2110.12990
A wavelet-based dynamic mode decomposition for modeling mechanical systems from partial observations
Manu Krishnan, Serkan Gugercin, Pablo A. Tarazaga
correcthigh confidence
- Category
- Not specified
- Journal tier
- Specialist/Solid
- Processed
- Sep 28, 2025, 12:56 AM
- arXiv Links
- Abstract ↗PDF ↗
Audit review
The paper defines the auxiliary state z by stacking the wavelet-coefficient observables and constructs C_w so that y(t_k) = C_w z(t_k); this is explicitly stated in eq. (31) and the surrounding definitions (wi, z, Cw) . It then fits [A_w B_w; C_w D_w] by least squares with the Moore–Penrose pseudoinverse, namely [Z1; Y0][Z0; U0]^† (eq. (36)) , and uses the predictor z(t_{k+1}) ≈ A_w z(t_k) + B_w u(t_k), y(t_k) ≈ C_w z(t_k) + D_w u(t_k) (eq. (34)) with state dimension d(J+1) (cf. z ∈ R^{d(J+1)} and the example text) . The model’s solution reproduces these steps and supplies the standard normal-equations/pseudoinverse argument for least squares.

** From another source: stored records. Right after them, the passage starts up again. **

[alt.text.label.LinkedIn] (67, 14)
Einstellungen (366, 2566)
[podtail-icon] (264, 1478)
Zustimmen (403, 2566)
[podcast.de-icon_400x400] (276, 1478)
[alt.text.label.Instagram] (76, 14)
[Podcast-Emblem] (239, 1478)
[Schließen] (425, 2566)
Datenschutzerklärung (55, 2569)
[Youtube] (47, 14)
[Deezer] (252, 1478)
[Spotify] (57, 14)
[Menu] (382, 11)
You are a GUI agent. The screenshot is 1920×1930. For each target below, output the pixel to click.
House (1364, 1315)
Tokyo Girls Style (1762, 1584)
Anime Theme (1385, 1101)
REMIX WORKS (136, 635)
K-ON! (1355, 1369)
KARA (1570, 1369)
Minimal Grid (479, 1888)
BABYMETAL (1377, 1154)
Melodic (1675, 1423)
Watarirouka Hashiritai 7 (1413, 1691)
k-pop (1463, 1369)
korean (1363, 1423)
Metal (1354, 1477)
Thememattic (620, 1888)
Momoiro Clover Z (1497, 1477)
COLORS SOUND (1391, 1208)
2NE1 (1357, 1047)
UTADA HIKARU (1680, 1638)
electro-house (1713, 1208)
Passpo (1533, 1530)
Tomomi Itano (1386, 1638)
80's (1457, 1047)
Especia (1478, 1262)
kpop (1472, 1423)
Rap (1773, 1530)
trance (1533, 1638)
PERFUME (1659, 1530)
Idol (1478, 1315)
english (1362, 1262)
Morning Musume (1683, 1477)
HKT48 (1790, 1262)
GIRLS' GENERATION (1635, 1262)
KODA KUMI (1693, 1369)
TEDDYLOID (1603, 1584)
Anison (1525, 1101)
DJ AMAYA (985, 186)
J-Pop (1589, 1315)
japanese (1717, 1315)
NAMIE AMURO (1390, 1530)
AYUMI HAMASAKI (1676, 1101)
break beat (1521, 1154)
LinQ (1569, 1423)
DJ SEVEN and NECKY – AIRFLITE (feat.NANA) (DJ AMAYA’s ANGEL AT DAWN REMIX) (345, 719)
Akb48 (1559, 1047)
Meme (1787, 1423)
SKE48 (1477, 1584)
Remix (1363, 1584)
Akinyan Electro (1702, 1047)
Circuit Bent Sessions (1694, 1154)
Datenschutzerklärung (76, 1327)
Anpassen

Aside from a minor typographical slip in Z1’s definition in the PDF, the two are aligned.
Referee report (LaTeX)
\textbf{Recommendation:} minor revisions
\textbf{Journal Tier:} specialist/solid
\textbf{Justification:}
WDMD is a practical, well-motivated specialization of ioDMD/EDMD for limited-output settings. The core algebraic steps are correct and well aligned with standard least-squares identification via the pseudoinverse. Empirical validation is careful. Minor revisions would improve clarity (fix a small indexing typo; mention rank conditions/uniqueness for the pseudoinverse solution; give brief guidance on hyperparameter choices and noise handling).